Когда я хочу пройти мимо Бренды, она удерживает меня, и вид у нее встревоженный.
– Я только что звонила своему бывшему, он пресс-атташе в Министерстве благосостояния. Твоего отца и не думали переводить в вытрезвитель! Он всё это время находится под стражей в Министерстве государственной безопасности, в шестом отделе.

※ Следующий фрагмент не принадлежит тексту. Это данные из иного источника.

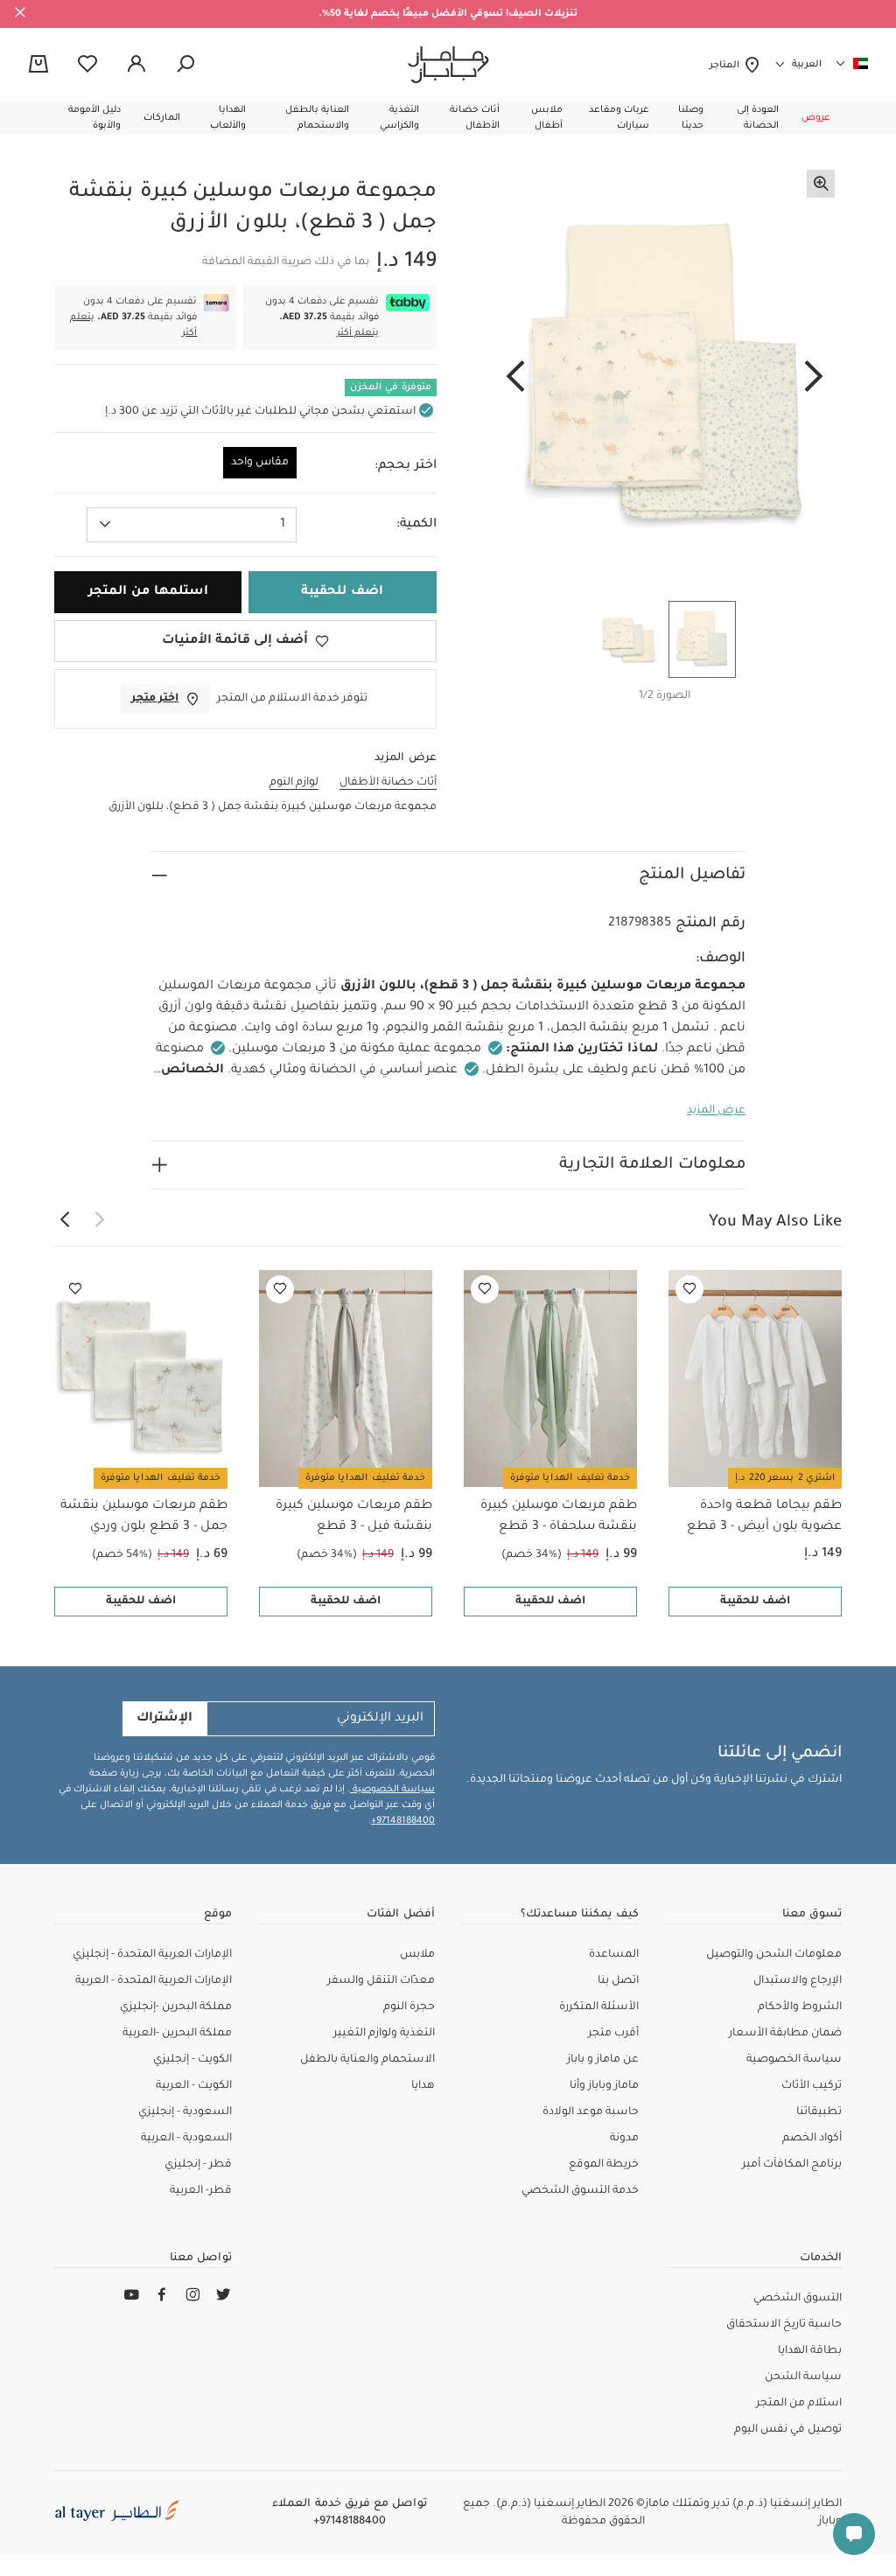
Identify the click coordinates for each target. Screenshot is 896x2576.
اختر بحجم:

– В шестом отделе? – вскрикивает Пиктон. – Это ужасно! Там человеку устраивают психическое самоистязание! Я провел в этом жутком месте двадцать четыре часа, когда издатель моей книги написал донос в Цензурный комитет. Твоего отца надо немедленно оттуда вытащить, Томас! Там невозможно выдержать даже два дня: или тебя сломают, или ты умрешь.
Я смотрю на медведя, потом на Бренду и снова разворачиваюсь на 180 градусов, вскипая от ярости. Лакированная деревянная дверь открывается только после третьего звонка. Госпожа Пиктон, узнав меня, тут же приходит в раздражение.
– Опять ты?! Убирайся, или я вызову полицию!
– Только не надо меня сейчас нервировать, ладно?
Бренда дипломатичнее меня:
– Вам стоит его послушать, госпожа Пиктон.
– Этого мальчишку? Ну уж нет! Вчера он пытался продать мне эту плюшевую игрушку, утверждая, что она принадлежала моему мужу!
– Просто фантастика, как она умеет перевирать чужие слова, – вздыхает медведь. – Она и меня понимала совершенно превратно.
Бренда любезно улыбается, выдерживая недобрый взгляд старухи с голубыми волосами.
– Я врач, госпожа Пиктон, и я подтверждаю, что этот плюшевый медведь – действительно реинкарнация вашего супруга. По причинам, которые было бы слишком долго объяснять, он выбрал нас для исполнения своей посмертной воли. Впереди еще целый месяц, но он настоятельно просил, чтобы мы принесли вам его подарок. С днем рождения!